1. Introduction
Autosomal recessive cerebellar ataxias (ARCAs) are a complex group of disabling neurodegenerative disorders that manifest predominantly in childhood and early adulthood [1]. Despite increasing knowledge regarding the molecular basis of ARCA, a considerable number of patients remain without a specific diagnosis [2]. The diagnosis is challenging due to both genotypic and phenotypic heterogeneity [1]. More than 30 genes/loci have been associated with over 20 different clinical forms of ARCA [3]. Phenotypic variability in the expression of cerebellar impairment, including atypical phenotypes and overlapping clinical features, further complicates the picture [2]. The delineation of the precise clinical features ascribed to each ARCA remains under debate, hence complicating, yet also necessitating, a conclusive molecular diagnosis.

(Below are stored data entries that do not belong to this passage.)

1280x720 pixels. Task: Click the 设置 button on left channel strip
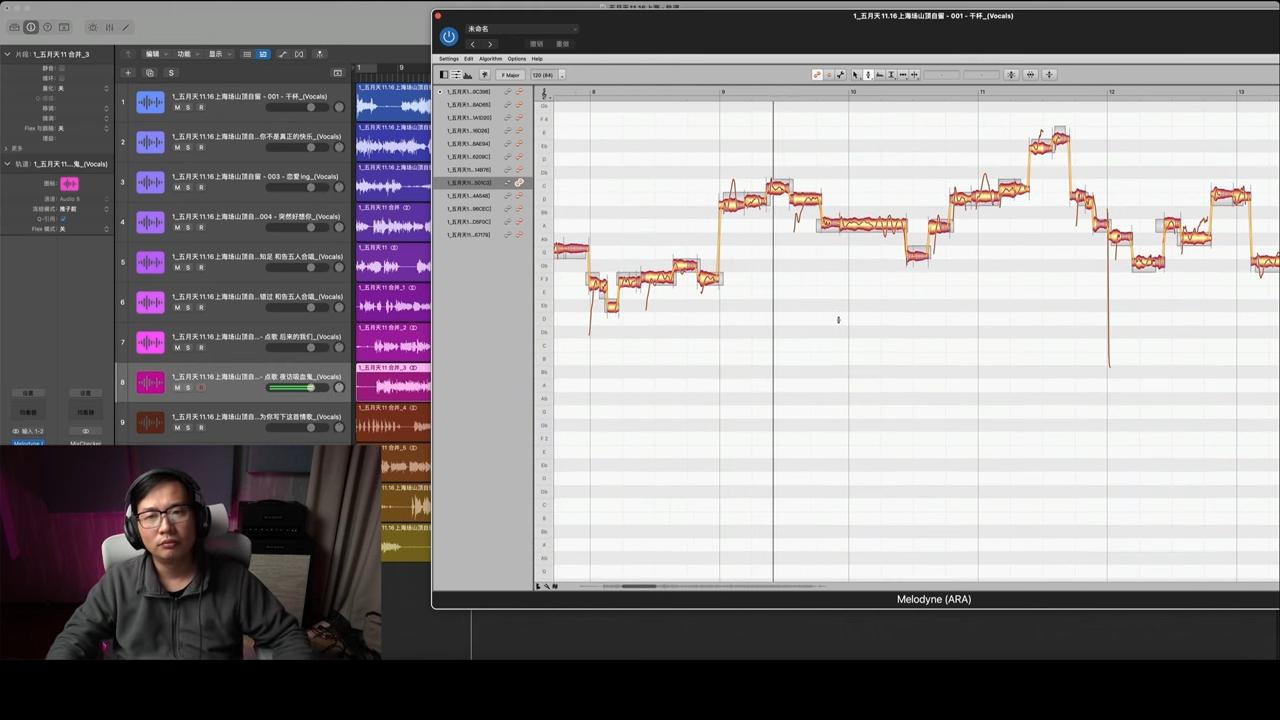click(x=28, y=393)
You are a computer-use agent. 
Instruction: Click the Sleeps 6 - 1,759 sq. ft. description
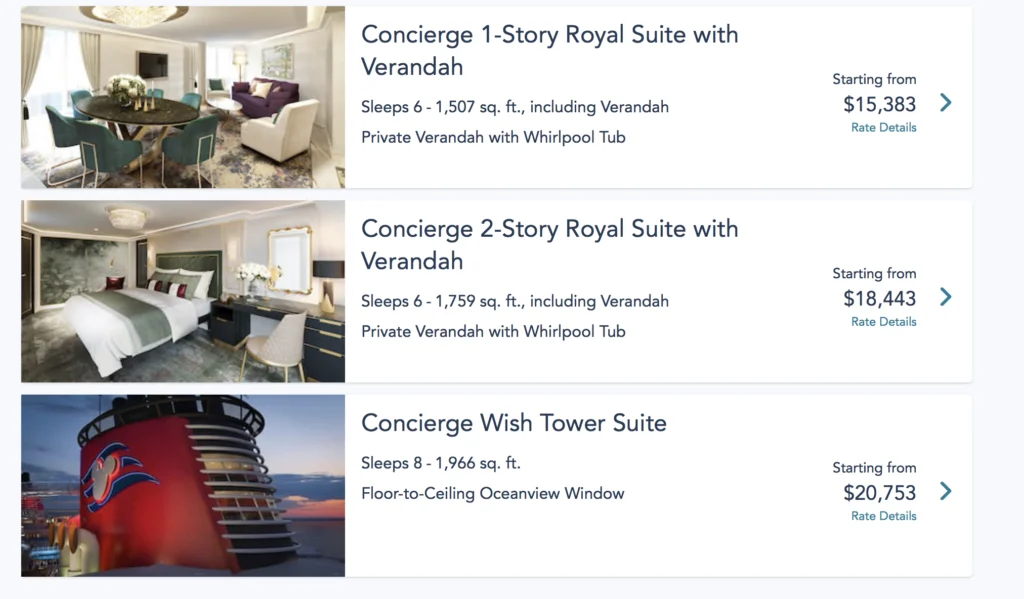click(x=514, y=301)
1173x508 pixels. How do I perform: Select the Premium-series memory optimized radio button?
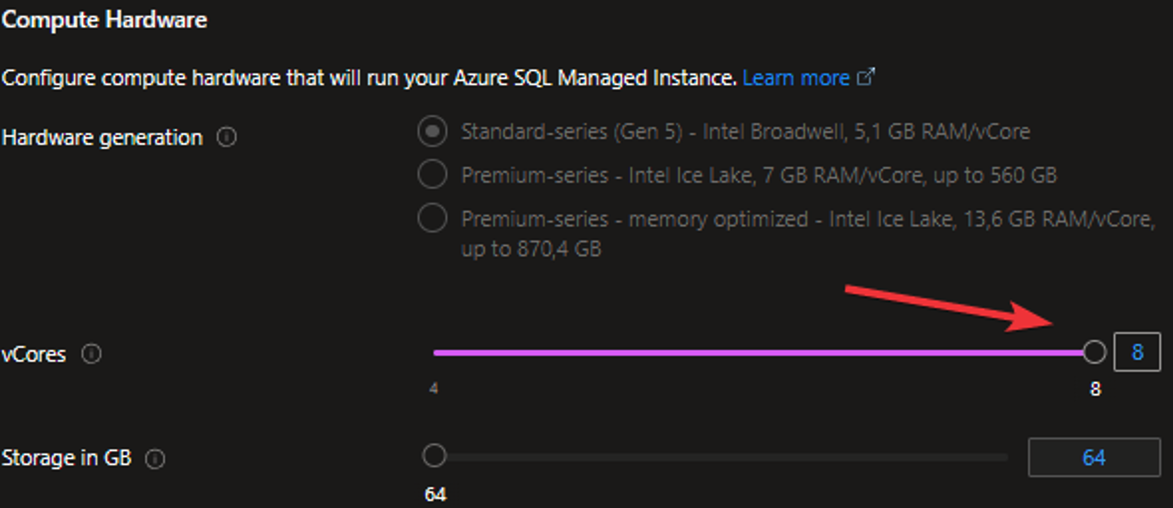432,218
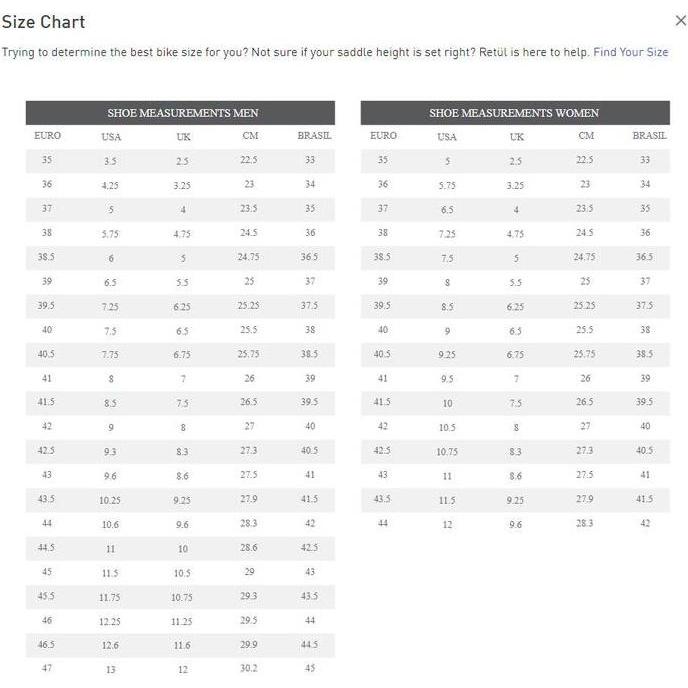Click the Size Chart heading
688x688 pixels.
pos(43,22)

Mutations causative of different forms of ARCA are frequently located in genes of particularly large coding capacity (e.g., SYNE1 (NM_182961) 26 kb in 145 coding exons [4], SACS (NM_014363) 14 kb in 9 exons [5] and ATM (NM_000051) 9 kb in 62 coding exons [6]). Sanger-based (dideoxy) DNA sequencing is the gold standard for detecting mutations at the base pair level, but it is costly on an individual gene basis, and given the number and size of associated genes, its use in the investigation of unidentified ARCA is limited.
Here, we describe the application of high-density single nucleotide polymorphism (SNP) analysis and whole exome sequencing (WES) in the investigation of two Maori siblings presenting with apparent ARCA.